— start of Text provided —

I'll have it checked out (I have no idea what they did during the standard check up I was not there, she came during the day while I was at work)


----------



## PechosGoldenChance (Aug 23, 2009)

As stated above in the other posts ^^, sacking out is for any horse, whether it seems it's more meant for foals or not. It's always best to start out really small on any horse than work up bigger. Seeing as how your horse seems to be extremely spooky, you should start off with something that seems like it's meant for foals, you will get farther that way. I love desensitizing horses, if you were close to me, I'd be more than delighted to help. In case you didn't know, when you are desensitizing them and they start jumping around, don't take the "scary object" away from them until they completely stop moving, than take it away right away and praise sooooo much! Good luck with everything.


----------



## Mickey4793 (Sep 24, 2009)

Update:
I rode him today, a fairly windy day and he was riding perfectly until out of the blew a gust hit the arena door particularly hard, and he jolted off the rail, I slid, scaring him more, and inducing him to run. I landed on my wrist, a great improvement from landing on my head but it killls..
I know he wasn't trying to be bad the wind really picked up at that moment and scared him, but it's not fun to fall. 
My mom wonders if we should increase his dosing of his vitamin B calming supplements.

— end of Text provided —

**Given request:**
Answer these from the horse forum thread:
(a) According to PechosGoldenChance, when should the "scary object" be taken away from a horse being desensitized?
(b) In Mickey4793's update, what did the rider land on after the fall?
(c) What does Mickey4793's mom wonder about?

— start of Material provided —

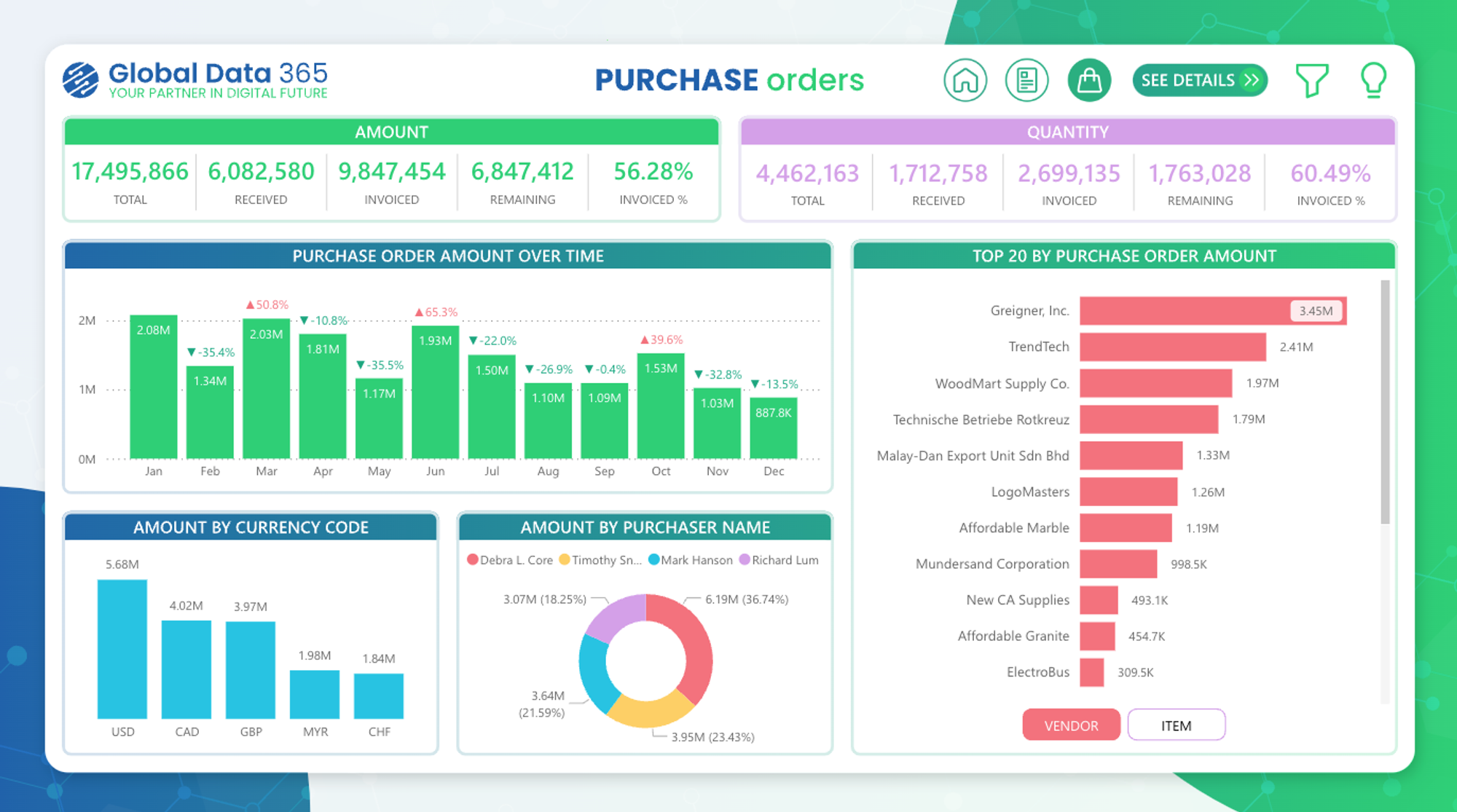Click the Debra L. Core legend marker
Image resolution: width=1457 pixels, height=812 pixels.
pos(473,560)
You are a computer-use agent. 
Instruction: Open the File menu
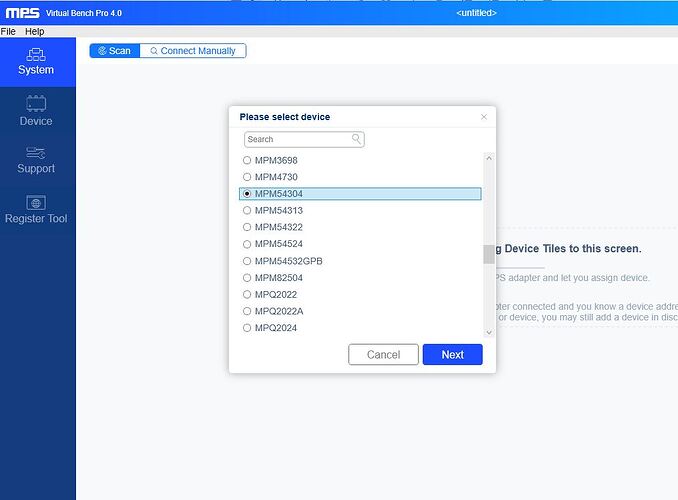coord(8,32)
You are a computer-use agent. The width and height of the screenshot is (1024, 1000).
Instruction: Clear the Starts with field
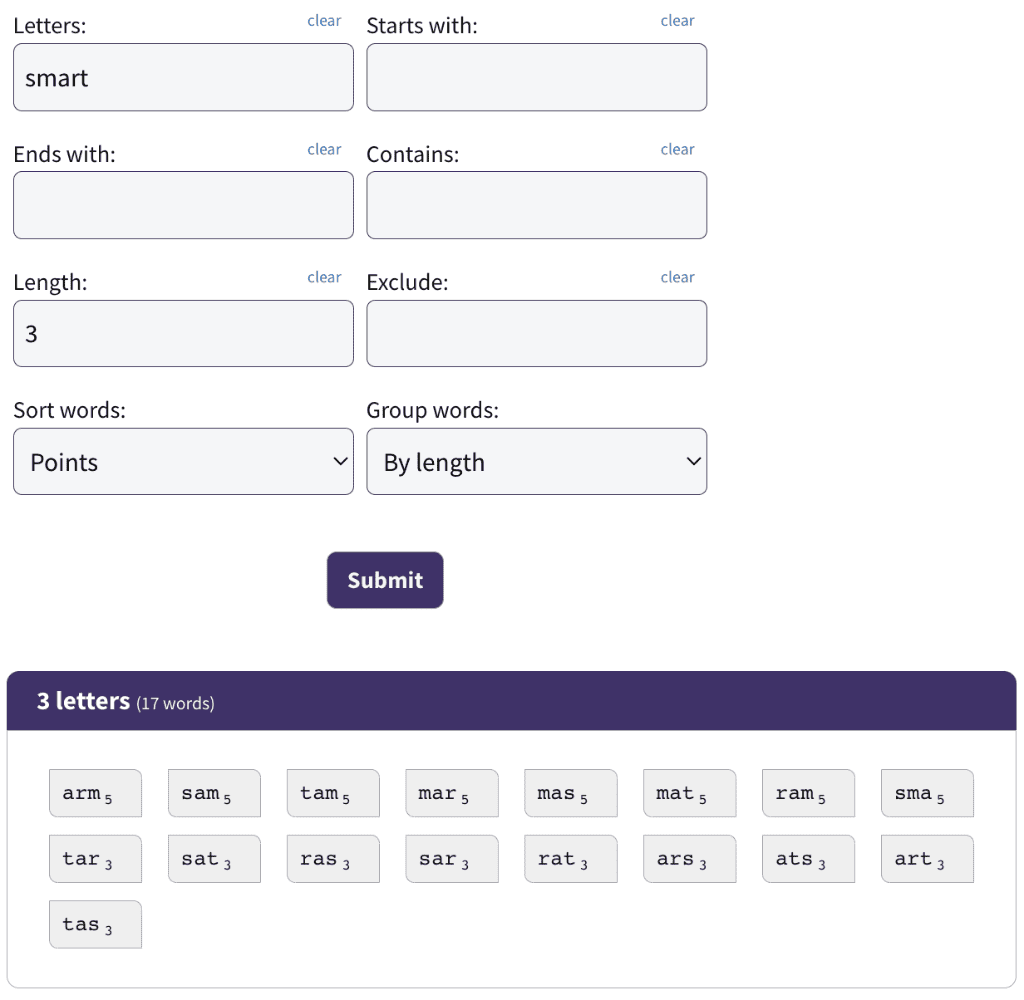coord(677,21)
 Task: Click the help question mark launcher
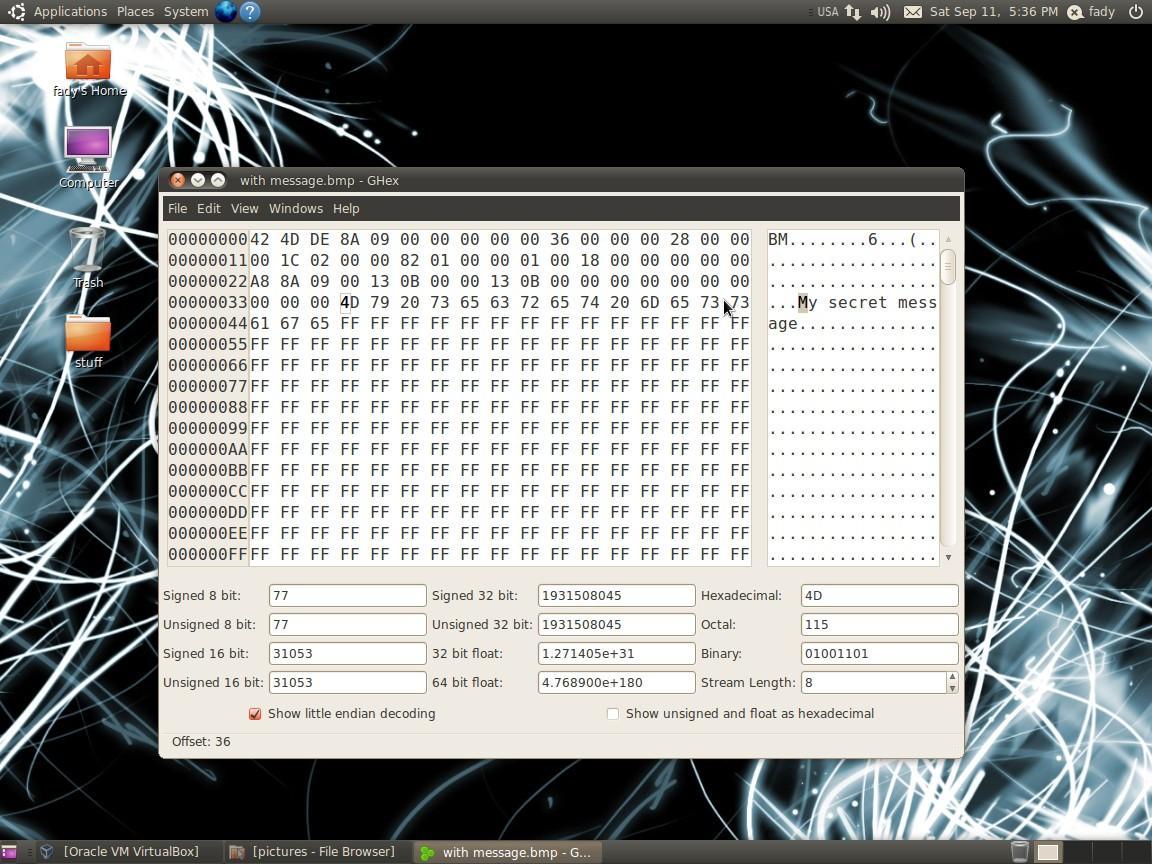[x=250, y=12]
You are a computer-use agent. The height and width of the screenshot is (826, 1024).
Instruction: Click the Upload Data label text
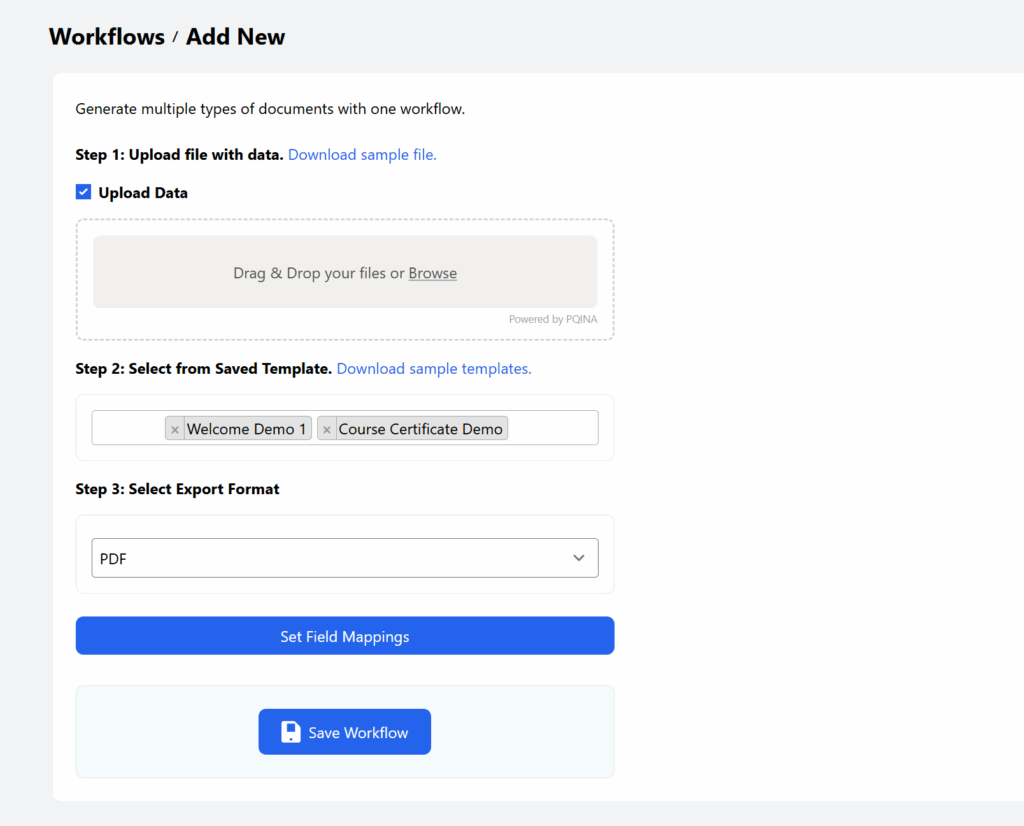[x=143, y=193]
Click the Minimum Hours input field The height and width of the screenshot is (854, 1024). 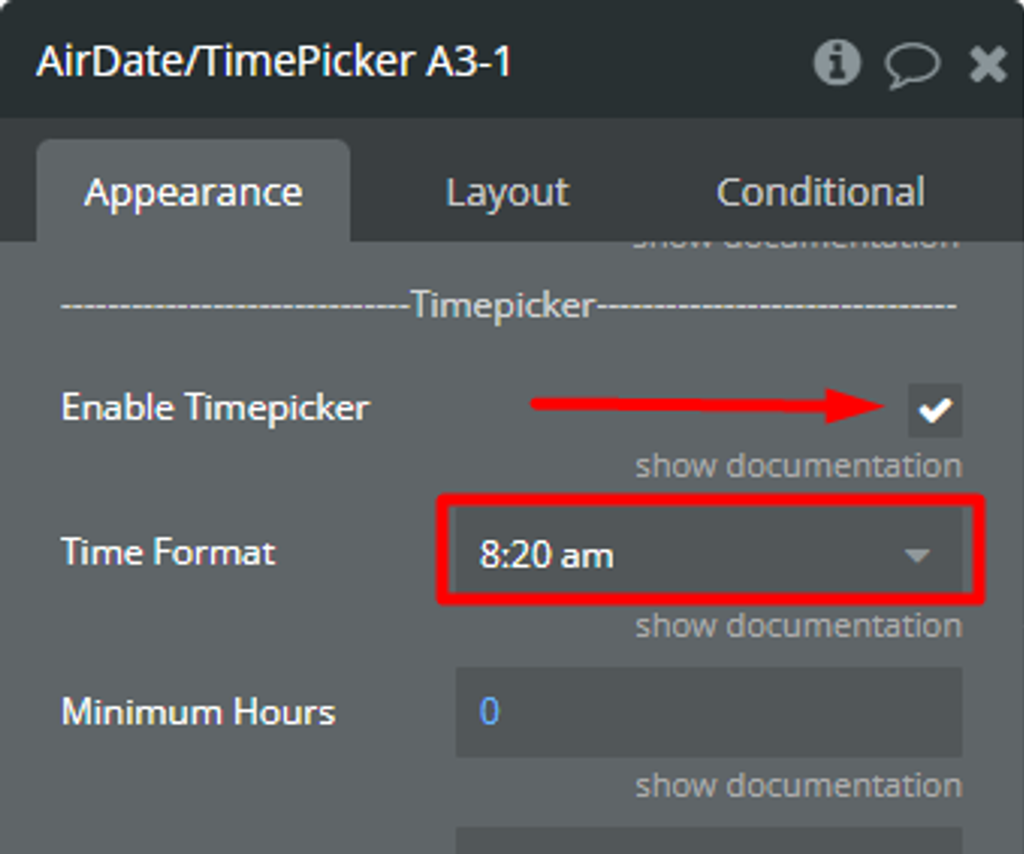coord(708,712)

— end of Material provided —

**Result for this task:**
(a) Only once the horse has completely stopped moving, and then right away.
(b) The rider's wrist.
(c) Whether they should increase the horse's dose of its vitamin B calming supplements.